Don’t count your robins before they’ve hatched

It may be one of the most iconic and recognisable garden birds in Britain. With its long, spindly legs, hopping across lawns, pecking at seed and insects on the ground, perching on wall, fence, branch. That beautiful orangey red breast and olive brown back, big dark eyes. Everyone knows the robin. From bossing your feeders (for such a delicate looking bird it is actually the one that tends to rule the roost at the feeder in winter) to it’s confident, melodious song that is heard often well before sunrise and throughout the year. This cheeky bird adorns our Christmas cards as well as often being so confiding they will learn to take meal worms and sunflower hearts from the very tips of ones fingers. It is hard to believe they are disdained in other European countries (which I was shocked to hear from a friend who sent a Christmas card with a robin on to a friend in Denmark!). On these fair shores the robin remains a firm favourite even if it will defend its territory to the death.

The beautiful robin

For me I love ringing and handling robins. Catching them and learning how to age them (sometimes not as straight forward as they first appear). I also love finding their nests. For a bird that is so ubiquitous their nests can sometimes be quite hard to find. Hidden in all sorts of places on trees, on banks, in a wall or hedgerow, or even more unusual places like a horses muzzle hanging from the back of a door on a shelf in a workshop. The small, delicate nest is made from moss and dead leaves, lined with hair and wool, sometimes so perfectly blending in with the rest of the tree trunk or hedge row. Here usually four or five small eggs ranging from off white with brown speckling to a reddish brown all over, are carefully laid and incubated. The naked blind chicks, with just a bit of almost fuzzy down hatch after a couple of weeks and barely fill the bottom of the nest, squirming over each other, huddling to keep warm as mum and dad begin the furious job of finding enough food to feed them all. The instinctive reaction to lift their heads, mouths wide open showing a bright yellow mouth (a perfect target for a parent in a rush) means that when one checks a nest this is often the heart melting sight they are greeted with.

Within a couple more weeks they are huge, pretty much full size and filling the nest to bulging point. A careful peer in will now reveal bright eyes, alert and looking back. Time to be really careful. Very very soon the next visit reveals an empty nest, trodden down with poop around it revealing that the chicks have left. It lucky you may catch a glimpse of the brown speckled young in the surrounding trees still scrounging a couple of meals from mum and dad.
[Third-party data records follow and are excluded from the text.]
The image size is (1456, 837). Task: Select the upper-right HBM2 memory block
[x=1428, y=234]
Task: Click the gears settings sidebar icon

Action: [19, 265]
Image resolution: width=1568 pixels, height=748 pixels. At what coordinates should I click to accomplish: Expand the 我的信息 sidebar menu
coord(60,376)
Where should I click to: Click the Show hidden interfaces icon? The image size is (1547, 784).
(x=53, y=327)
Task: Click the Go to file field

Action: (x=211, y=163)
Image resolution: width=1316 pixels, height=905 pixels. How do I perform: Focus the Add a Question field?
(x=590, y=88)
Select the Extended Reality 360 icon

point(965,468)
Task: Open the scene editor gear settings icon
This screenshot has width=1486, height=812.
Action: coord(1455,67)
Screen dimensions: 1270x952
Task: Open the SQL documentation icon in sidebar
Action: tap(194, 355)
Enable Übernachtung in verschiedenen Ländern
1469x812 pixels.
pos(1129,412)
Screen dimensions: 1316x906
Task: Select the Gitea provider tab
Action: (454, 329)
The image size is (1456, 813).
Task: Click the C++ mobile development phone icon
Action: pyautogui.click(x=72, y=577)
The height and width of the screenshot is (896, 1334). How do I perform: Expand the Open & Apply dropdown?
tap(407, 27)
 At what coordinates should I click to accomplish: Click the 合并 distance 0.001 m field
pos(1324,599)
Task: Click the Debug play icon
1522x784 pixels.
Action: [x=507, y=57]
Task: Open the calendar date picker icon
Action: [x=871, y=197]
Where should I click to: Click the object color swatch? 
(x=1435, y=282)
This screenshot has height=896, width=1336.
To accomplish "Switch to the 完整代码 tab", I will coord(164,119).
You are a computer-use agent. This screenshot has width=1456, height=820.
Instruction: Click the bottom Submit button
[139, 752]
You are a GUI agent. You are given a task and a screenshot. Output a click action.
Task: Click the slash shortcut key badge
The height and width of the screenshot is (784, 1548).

Soon they will be fully independent and shortly begin a partial moult that will, for all intents and purposes, make them look like an adult. Only in the hand will an experienced ringer be able to tell if a bird hatched that year or the previous. And so the cycle will begin again, where possible birds will spread out and maintain a territory for the winter before looking to pair up and breed themselves the following year.

One of the more unusual locations of a robin nest

Each year it is my pleasure and honour to find a couple of robin nests, to monitor them where possible from building to egg laying, hatching to fledging. Always they have been nests with four or five eggs. This year though, in the crook of a small stump of a tree, overhung with ivy, I found a nest that once more had five eggs. However a return visit revealed a surprise. Not five, but nine eggs sitting in the bottom of this perfect little nest! Never in all my years of nesting (which are not that many to be honest) have I seen a robin nest with nine eggs, but more than that neither have many of the more experienced nesters I work with! Whether this is just a particularly fecund female, or whether another female has come along and dumped her eggs into the nest to save making her own, I will never know. But the female was good.

Nine eggs! (last one tucked out of sight)

A couple of visits revealed her sitting tight, and I would leave her be, others she would not be there but I could hear her scolding me in the surrounding leafy foliage, ticking above the rush of traffic beyond. I was unsure how many would hatch but the next visit revealed another pleasant surprise. Eight tiny, squirming chicks crammed in. But how many would survive? How many would mum and dad be able to feed. Only time would tell, but a few days later and all eight were still alive and growing, ready to be ringed. Each now marked with a unique metal ring. Whoever or however many do fledge and survive, if they are ever found again by another ringer or a member of the public I will be able to tell straight away they came from my little miracle nest.

Eight chicks in  a bag ready for ringing

It is worth saying here both Lee and I are qualified and experienced nest recorders and ringers. These chicks were safe during the whole process, which was quick and completed efficiently.